▸ **EXTRACTED MATERIAL**:
"""

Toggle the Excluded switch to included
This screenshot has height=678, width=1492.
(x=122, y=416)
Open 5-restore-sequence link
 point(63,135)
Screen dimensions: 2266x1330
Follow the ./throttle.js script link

"""
"""

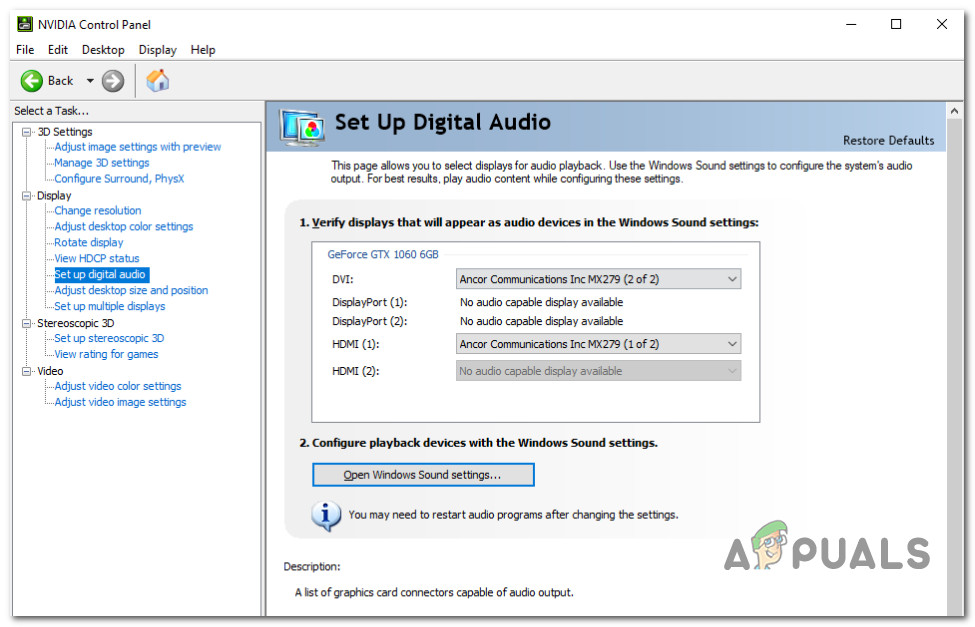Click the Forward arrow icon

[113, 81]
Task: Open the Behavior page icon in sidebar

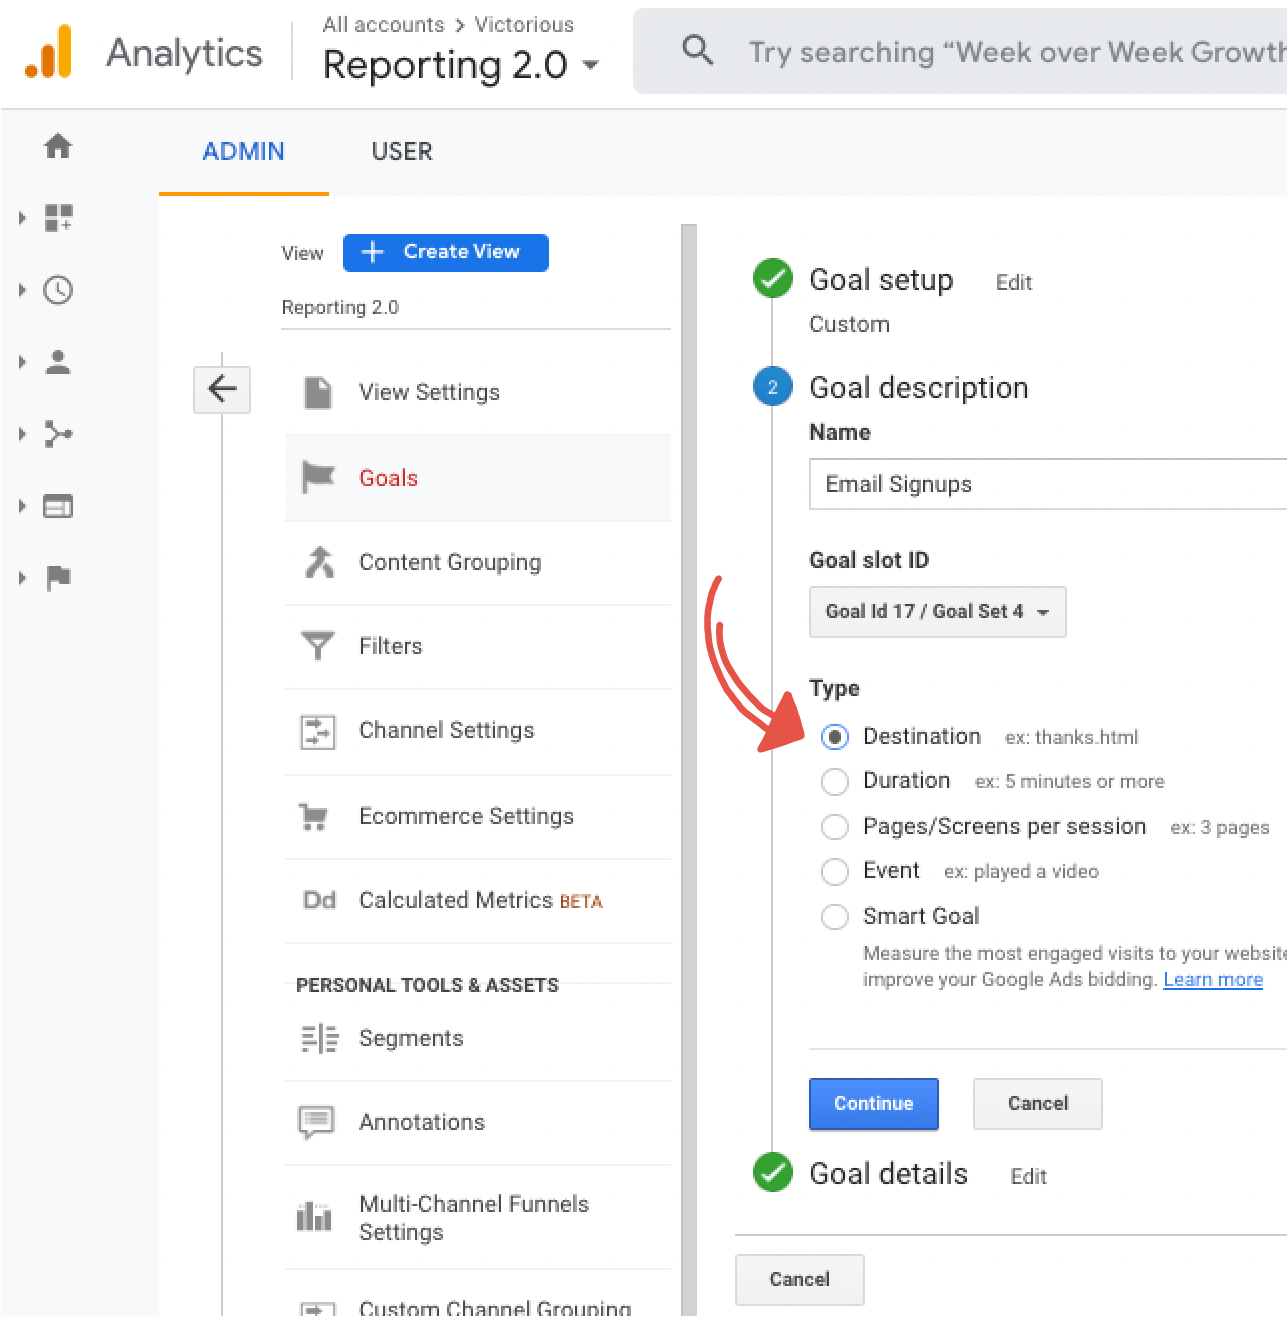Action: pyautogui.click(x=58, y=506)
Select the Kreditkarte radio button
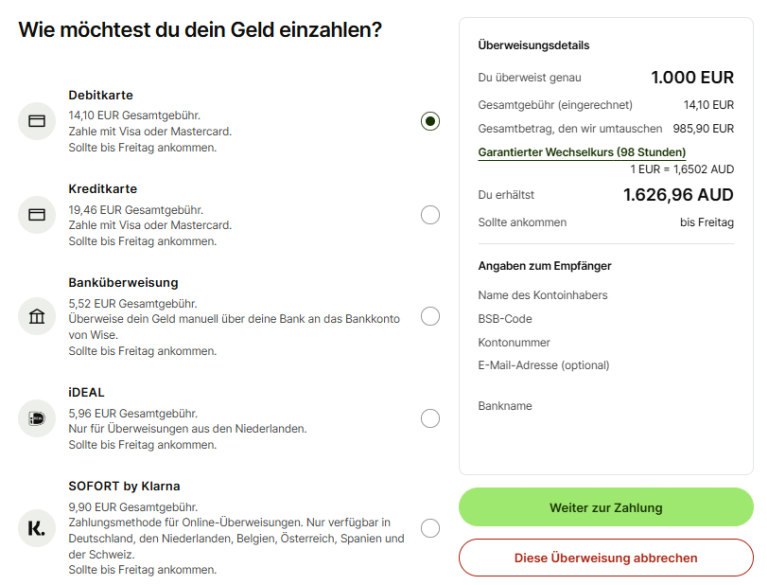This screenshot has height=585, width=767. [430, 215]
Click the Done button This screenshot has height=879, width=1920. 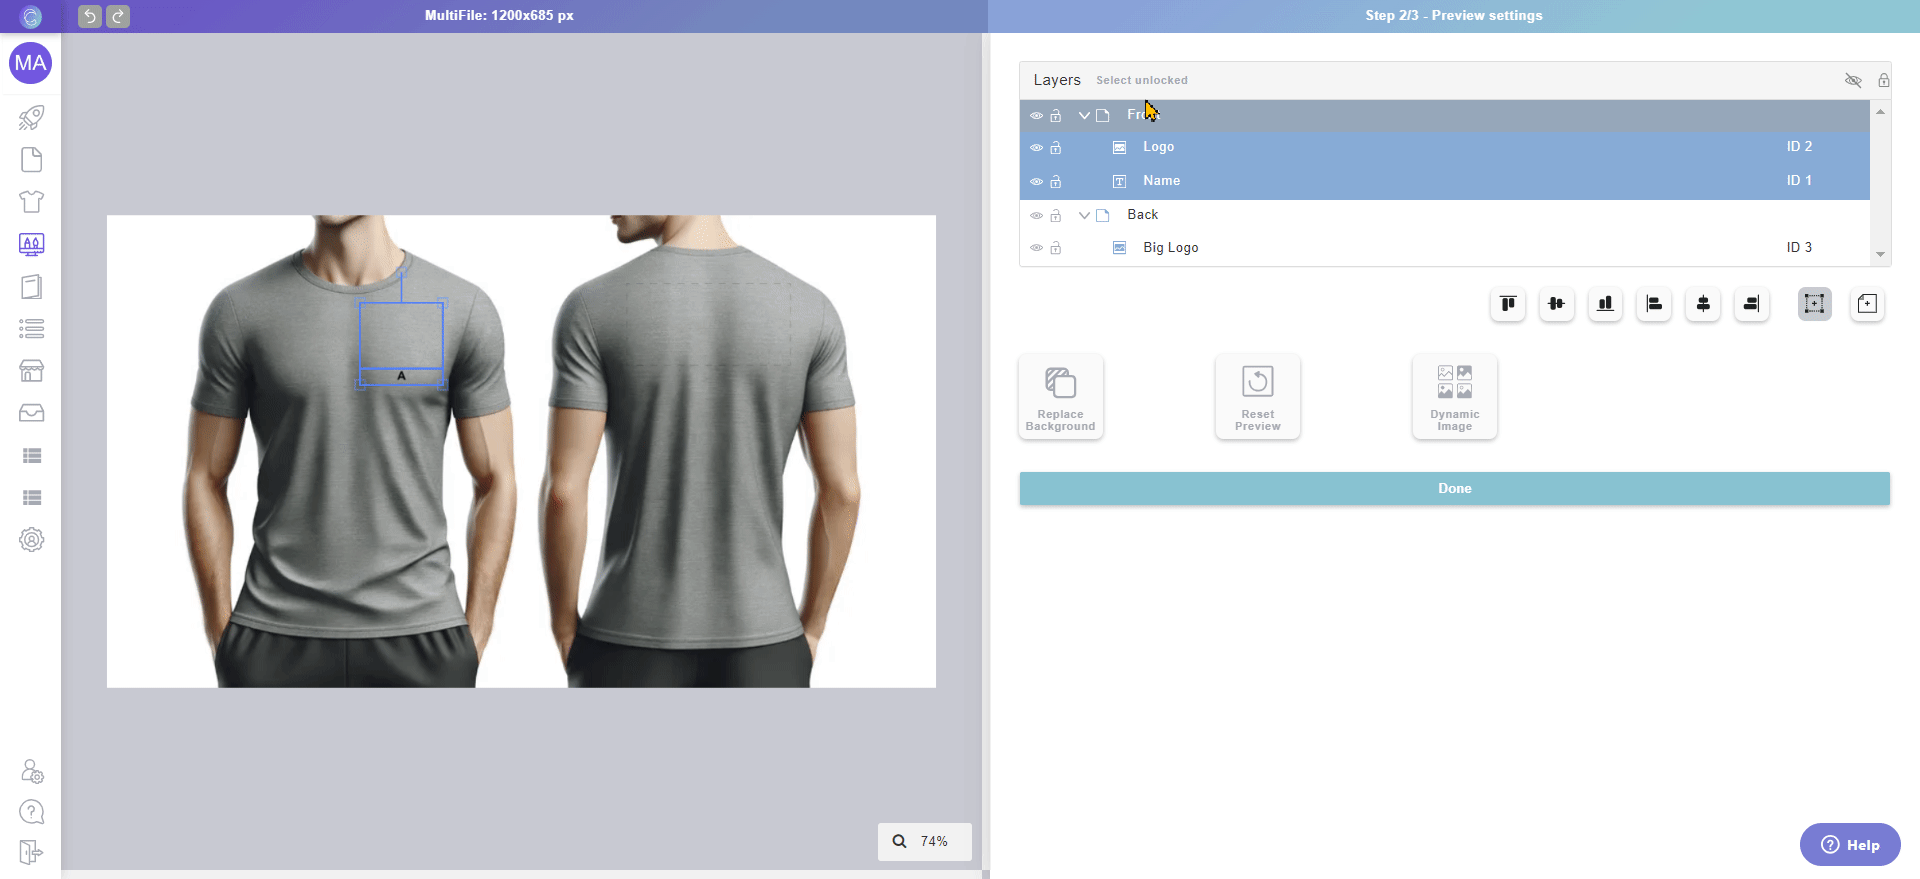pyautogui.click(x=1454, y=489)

"""

Copy the part of the material that opens with the line containing "Screen dimensions: 2266x1330" and closes with the line containing "Follow the ./throttle.js script link", reproducing both of those lines and everything between them unchanged.

▸ **TASK RESULT**:
Screen dimensions: 2266x1330
Follow the ./throttle.js script link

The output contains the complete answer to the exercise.